Inside the last 30 days, I’ve easily discovered more great new music than I even have inside the last decade, and have listened to the iTunes equivalent of at the least $700 in music for the fee of a CD.
I’m talking about Rdio, a streaming music service that strikes me as much more useful than others which have been around longer. I’m uncertain its the suitable in the market in classic terms-I’ve heard that other services have better libraries. But I do adore it for a couple of big reasons. Rdio’s gone out of its approach to put itself on more platforms than any other streaming service I’ve ever seen. It’s on android, iphone, blackberry, the net, has a desktop client and even works with my favorite home audio multi-room system, Sonos .
That’s important for the easy reason that I will use Rdio on my iPhone, within the car or airplane (the $10 dollar a month service includes an offline sync mode), while I’m working at my desk or across my house using Sonos. But mostly because several of my good friends who have astoundingly good taste in music don’t necessarily use a similar gadgets I do. In truth the buddies I actually have with the very best taste in music use Android phones and PCs. A minor point by itself but Rdio’s social interface is immensely powerful. I will be able to see what albums friends are adding in a stream, and I will be able to try them all out. Pretty soon its apparent which friends of mine like a similar sort of music that I do. That’s basically a more streamlined version of ways I might usually discover new tunes: Ask them what they’re listening to, and have them send or buy the tracks. Discard if it doesn’t work for me, or keep it if I feel its cool.

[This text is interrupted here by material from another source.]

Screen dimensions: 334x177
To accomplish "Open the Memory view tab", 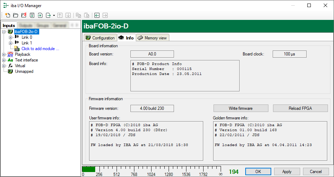I will (152, 38).
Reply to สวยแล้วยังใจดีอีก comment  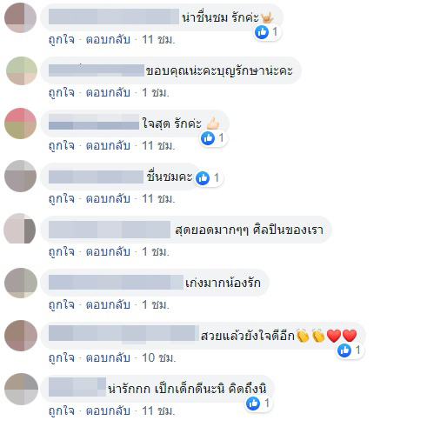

Now, Zune was social, and Zune even had the neat ability to permit you to keep 10 tracks a month-but Zune was only lived inside the Windows ecosystem. And Rdio again, works almost everywhere. And iTunes’s ping is social, but without a flat subscription rate, it’s impossible to truly roam through different albums beyond the 90 second playlist.
Because I pay that $10 up front, I’m encouraged to explore and experiment and seek new music instead of being put inside the position of having to continually risk procuring a new album that can suck. And whether I know I don’t own lots of the music I’m listening to, that’s fine. If an album turns out to be an instant classic, I will always dip into Amazon or use Rdio’s store and buy it. But 19 out of 20 times, I won’t. I’ll just be too busy listening to new stuff to stress about it. Another bonus is that, well, my computer’s being crushed by photos, video, emails and, yes, music files. So having less to prepare and back up is truly a super relief, especially because I’m adding 5-10 albums a day to my collection that I will be able to’t believe I didn’t find out about before. I will’t really put a cost on that, but Rdio only asks $10 a month. I suspect the single thing I’d ask them to do is let friends subscribe to group plans so that my friends-the folk who make Rdio work for me-never stop using it.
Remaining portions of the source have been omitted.